**Kutipan Bacaan:**
--------------------

Depok, Aktual.com – Memasuki hari ketiga, proses penilaian lahan pembangunan Komplek Universitas Islam Internasional Indonesia (UIII) di Cimanggis, Cisalak, Depok yang sebagian masih dikuasai masyarakat berlangsung lancar. Pantauan di lapangan, Jumat (20/8/2021), warga yang sebelumnya menggarap lahan Barang Milik Negara (BMN) atas nama Kementerian Agama RI tersebut dengan sukarela asetnya, termasuk bangunan dan tanaman dinilai oleh Tim Kantor Jasa Penilai Publik (KJPP), untuk kemudian dikonfersi dalam bentuk uang kerohiman.

Kepala Pejabat Pembuat Komitmen Pembangunan UIII, Drs. H. Syafrizal, MSI mengaku kelancaran proses penilaian pada penertiban lahan UIII tahap II ini tak lain hasil dari kerja keras Tim Penertiban Lahan yang diisi berbagai perangkat, diantaranya TNI, Polri, Satpol PP Kota Depok, Kuasa Hukum Kementerian Agama, tim dari Kemenag RI, UIII dan , Tim KJPP yang bertugas melaksanakan penilaian.

“Kami dari UIII, Kementerian Agama dan Direktorat Pendidikan Tinggi Keagamaan Islam merasa sangat bersyukur dan berterimakasih kepada tim, baik dari Polres, Kodim, Lawyer, dan Tim Satpol PP,” ujar Syafrizal di lokasi pembangunan Kampus UIII Depok, Jum’at (20/8/2021).

Lebih lanjut Mantan Kepala Biro Umum Kementerian Agama RI ini menuturkan, hingga memasuki hari ketiga ini, pihaknya belum menjumpai kendala berarti dalam mendampingi KJPP untuk turun langusng ke bidang tanah yang masih dikuasa warga. Kendati demikian Tim Penertiban Lahan Pembangunan Kampus UIII tetap mempersiapkan berbagai sekema untuk mengantisipasi hal-hal yang tidak diinginkan dan berpotensi menghambat jalannya penilaian sebelum nantinya melakukan eksekusi penertiban.

--------------------

**Cara Mengerjakan:**
Jawablah pertanyaan berikut berdasarkan kutipan bacaan tentang penilaian lahan UIII.
(a) Lahan Barang Milik Negara itu tercatat atas nama kementerian apa?
(b) Siapa yang menjabat Kepala Pejabat Pembuat Komitmen Pembangunan UIII?
(c) Jabatan apa yang pernah dipegang pejabat tersebut di Kementerian Agama RI?

**Data Berikut:**
--------------------

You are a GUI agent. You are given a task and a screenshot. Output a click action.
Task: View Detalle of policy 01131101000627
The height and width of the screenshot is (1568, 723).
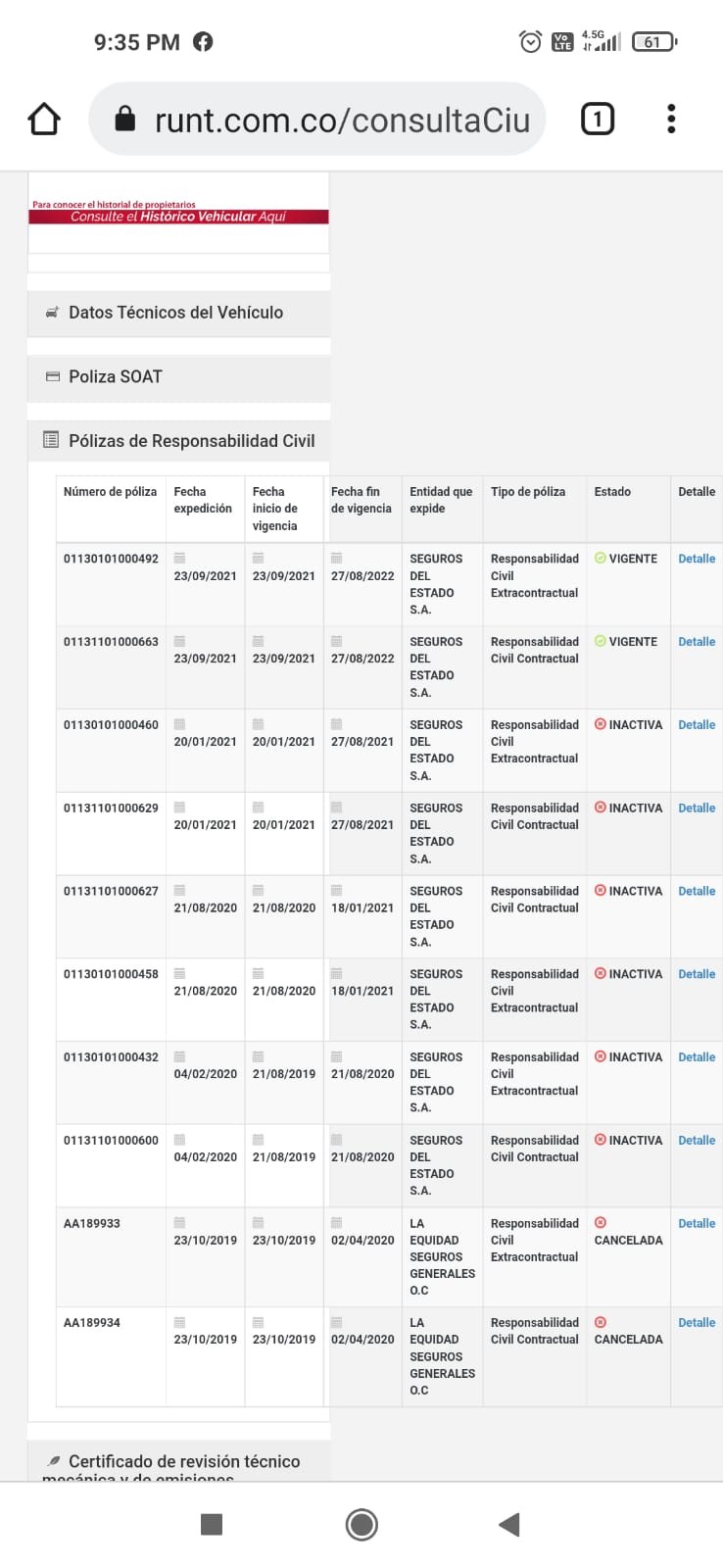click(x=697, y=892)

--------------------

**Jawaban Tertulis:**
(a) Kementerian Agama RI.
(b) Drs. H. Syafrizal, MSI.
(c) Kepala Biro Umum Kementerian Agama RI.